Identity.
Culers hear that word so much that we think we know what it means, when it has so many different meanings that nobody, often even the people who are using it, know what it means.
“Barça has to get its identity back, then it will win,” is what we hear often. So what’s identity? A way of playing isn’t an identity. That’s a tactic. Guardiola employed a particular tactic to maximixe the qualities of the players he had at his disposal, just as Cruijff did. And Valverde did. And Koeman … well, let’s not go there, shall we?
Identity, in the context of FC Barcelona, is in so many ways some of the hoariest bullshit foisted onto a fanbase that this grump has seen in quite some time. People say, and even believe, stuff like, “I would rather lose playing the right way.” Pfft.
And if identity isn’t a way of playing, what is it, then? A neighbor of “mes que” ness, perhaps? Possibly? But even “mes que un club” means different things to different people. The club’s identity as something more than a sporting endeavor? Purity? An aspirational ideal to which an entity aspires? The official website spouts a lot of highfalutin’ claptrap when you look up what “mes que un club” means.
Smearing the camera lens is the mud that remains from the club heading off on a table dance in Saudi Arabia for money, under the helm of a man who described Qatar as a lovely place, even as you can stack the bodies of dead migrant workers into a pile almost high enough to make a wall of one of the soccer stadia being erected there.
And we’re back where we started, with identity. Maybe it’s about players, right? Great players who embody so much of a club. Nah. A player is only as great as the context in which they live. Is Pique as great a centerback if he doesn’t have a midfield and forward press that reduced much of his work to cleaning up loose balls? Is Puyol a legend without Abidal running up and back, side to sideline? Put Xavi in this clunky, false-starting Barça team and what is he then? What does he become?

_____

PROBLEMS TO SOLVE –
A. Answer these questions using the piece on Barça's identity, writing each answer on its own line marked to match:
(i) Besides Guardiola, which two coaches does the piece say employed a tactic suited to their players?
(ii) To which country does the piece say the club headed off for money?
(iii) Which player does the piece describe as "running up and back, side to sideline"?
B. List every player named in the paragraph of the piece on Barça's identity that begins "And we're back where we started."
C. Copy word for word the part of the piece on Barça's identity starting with "Smearing the camera" and going on through "does he become?".

PROVIDED DATA –

_____

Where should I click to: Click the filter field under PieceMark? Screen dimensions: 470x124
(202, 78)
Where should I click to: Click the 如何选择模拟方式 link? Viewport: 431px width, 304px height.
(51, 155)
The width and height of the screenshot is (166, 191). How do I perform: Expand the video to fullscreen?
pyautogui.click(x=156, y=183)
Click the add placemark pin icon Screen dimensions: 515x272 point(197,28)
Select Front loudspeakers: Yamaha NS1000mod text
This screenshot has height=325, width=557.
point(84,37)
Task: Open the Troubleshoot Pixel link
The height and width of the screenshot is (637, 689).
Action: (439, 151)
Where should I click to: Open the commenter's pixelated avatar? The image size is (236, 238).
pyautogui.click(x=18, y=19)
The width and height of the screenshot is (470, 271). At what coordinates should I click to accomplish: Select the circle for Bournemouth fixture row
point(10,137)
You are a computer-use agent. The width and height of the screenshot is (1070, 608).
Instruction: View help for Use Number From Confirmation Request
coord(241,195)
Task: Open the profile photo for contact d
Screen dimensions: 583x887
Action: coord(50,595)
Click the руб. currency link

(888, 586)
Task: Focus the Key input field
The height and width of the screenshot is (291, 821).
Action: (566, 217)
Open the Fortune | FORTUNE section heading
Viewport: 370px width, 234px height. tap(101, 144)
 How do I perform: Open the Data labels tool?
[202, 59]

_____

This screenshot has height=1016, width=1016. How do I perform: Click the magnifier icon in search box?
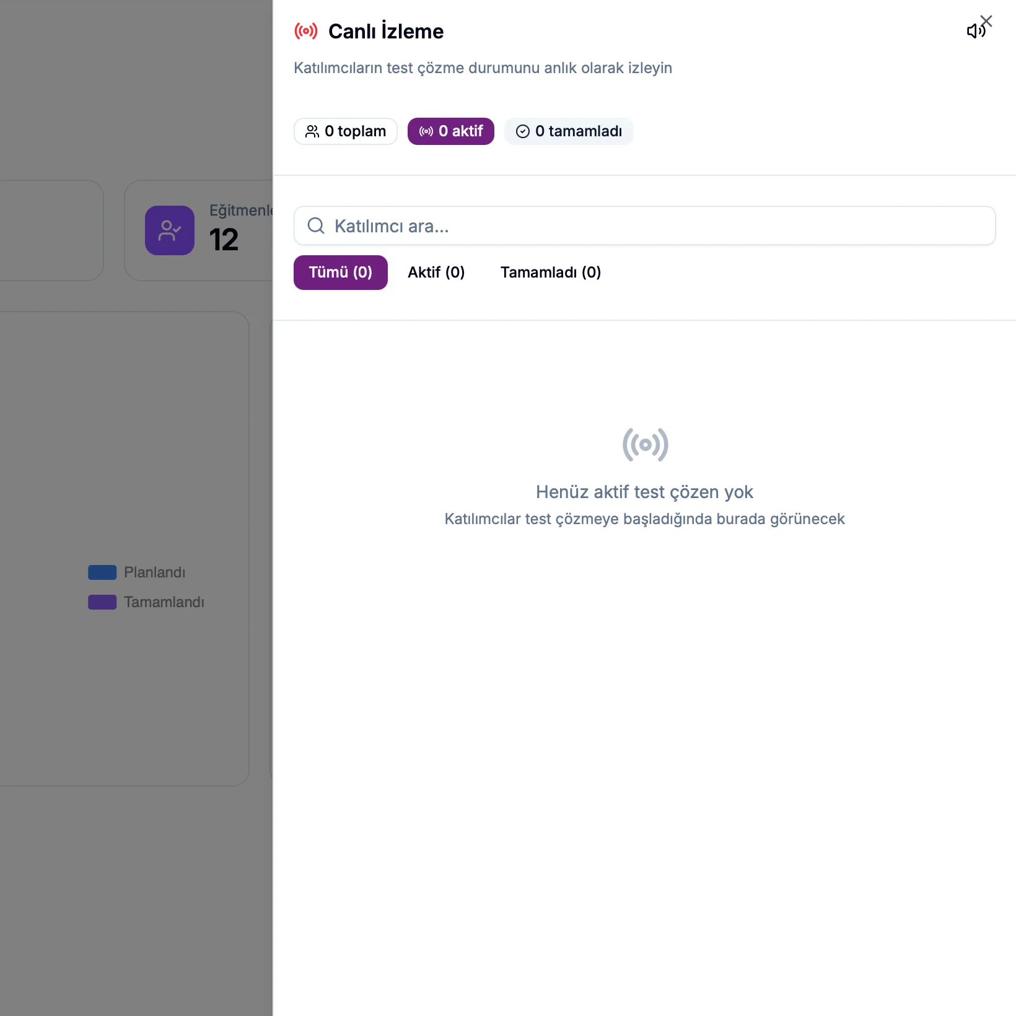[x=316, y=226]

_____

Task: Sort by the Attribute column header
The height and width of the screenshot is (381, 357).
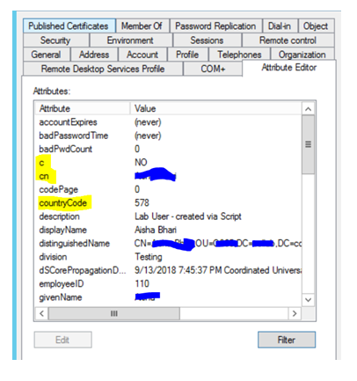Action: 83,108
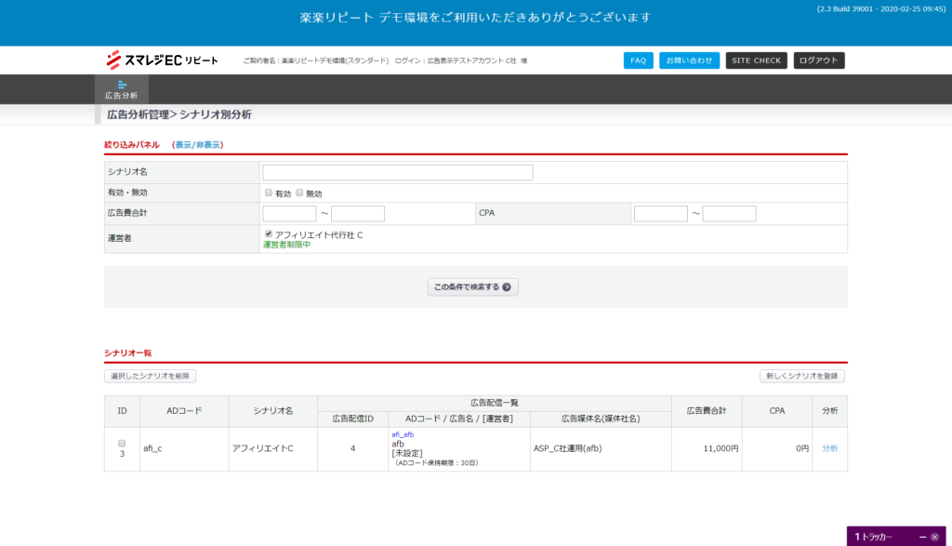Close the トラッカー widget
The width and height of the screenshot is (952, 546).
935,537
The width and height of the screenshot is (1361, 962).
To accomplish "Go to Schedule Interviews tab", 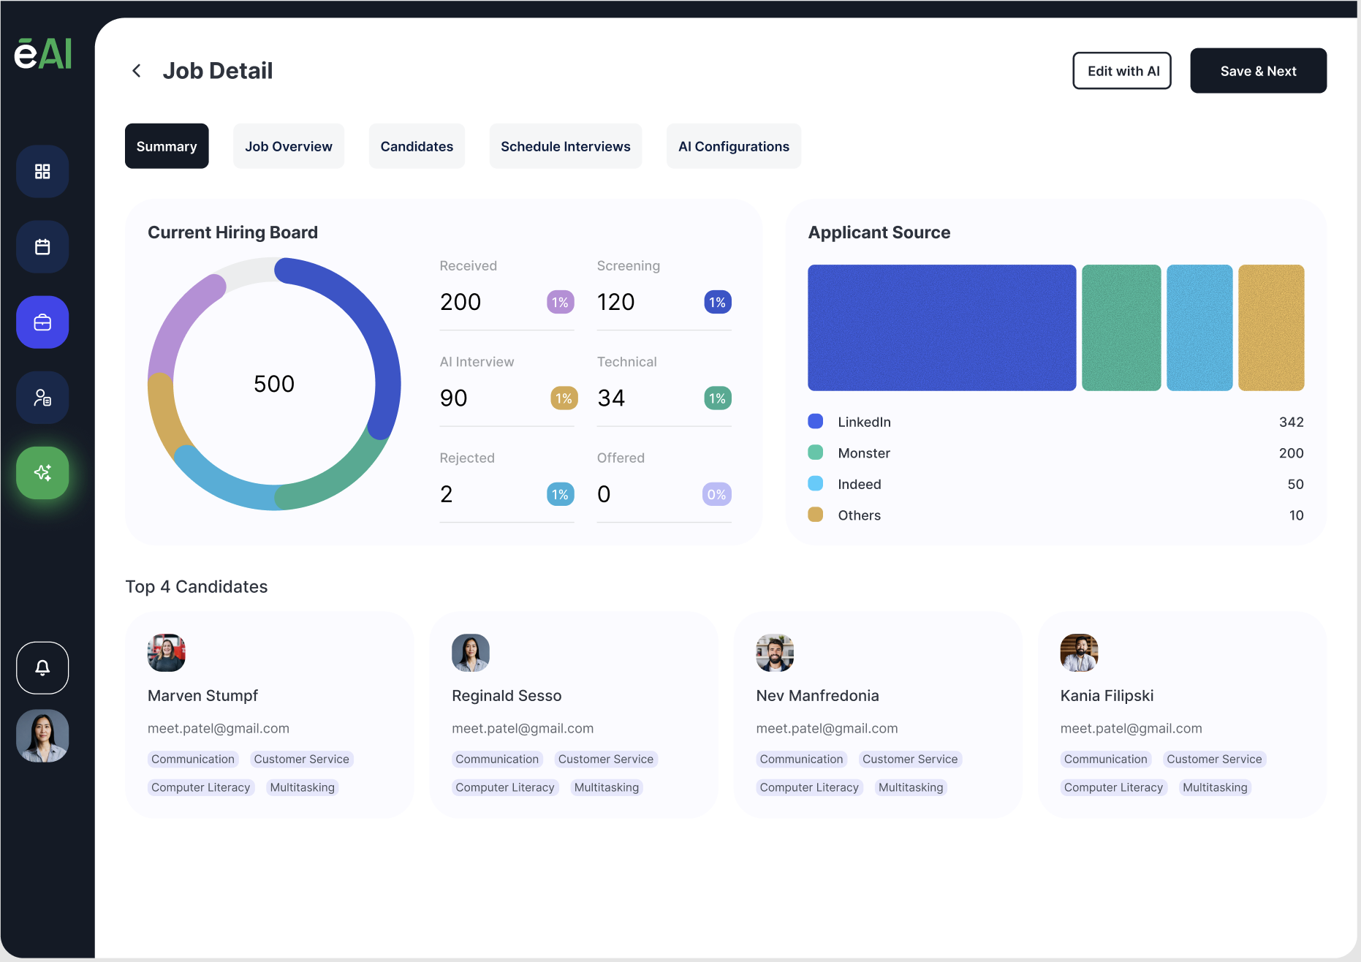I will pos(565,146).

_____

TASK RESPONSES –
A.
(i) Cruijff and Valverde
(ii) Saudi Arabia
(iii) Abidal

B. Pique, Puyol, Abidal, Xavi

C.
Smearing the camera lens is the mud that remains from the club heading off on a table dance in Saudi Arabia for money, under the helm of a man who described Qatar as a lovely place, even as you can stack the bodies of dead migrant workers into a pile almost high enough to make a wall of one of the soccer stadia being erected there.
And we’re back where we started, with identity. Maybe it’s about players, right? Great players who embody so much of a club. Nah. A player is only as great as the context in which they live. Is Pique as great a centerback if he doesn’t have a midfield and forward press that reduced much of his work to cleaning up loose balls? Is Puyol a legend without Abidal running up and back, side to sideline? Put Xavi in this clunky, false-starting Barça team and what is he then? What does he become?